Pour les syndicats, ces cautèles sont cependant insuffisantes. "Dans plusieurs entreprises, j'ai eu des preuves extrêmement claires que lorsqu'on propose un certain nombre d'avocats que nous connaissons au syndicat, ils sont refusés par un certain nombre de ces directions", assure Yves Defferrard, secrétaire syndical chez Unia. "Donc c'est bien qu'il y a intentionnellement une volonté de choisir l'avocat, ce qui démontre qu'il n'y a plus du tout d'indépendance et qu'il y a une vraie volonté de vouloir faire des économies sur des restructurations, ce qui est absolument inacceptable."
Absence d'une action politique "indispensable"
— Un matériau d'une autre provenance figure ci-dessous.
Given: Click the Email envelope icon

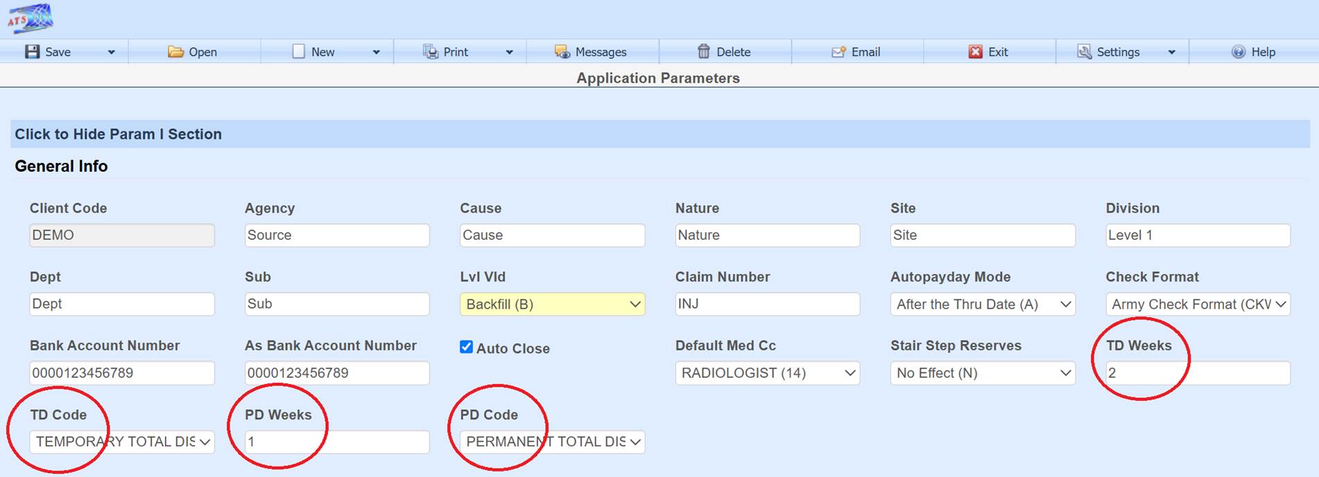Looking at the screenshot, I should click(x=838, y=52).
Un autre aspect qui dérange les syndicats est la méthode: le travail de l'avocat est d'expliquer le cadre légal, de conseiller le personnel, lui rappeler ses droits. En revanche, il ne va pas mener une action politique qui est pourtant indispensable, selon Yves Defferrard: "Aucun avocat payé par une direction va organiser des actions ou mettre une pression (…) Le syndicat, lui, va mobiliser les travailleurs. Cela a été le cas chez Novartis. Si on n'avait eu que des avocats autour de la table, l'entreprise ne serait plus là aujourd'hui."
Pour les entreprises, faire appel à un avocat plutôt qu'à un syndicat représente une méthode de négociation plus discrète, moins médiatisée. Un avocat n'organisera pas forcément de groupes de travail, une démarche qui place les employés au coeur du processus de réflexion et qui constitue la mission syndicale par excellence.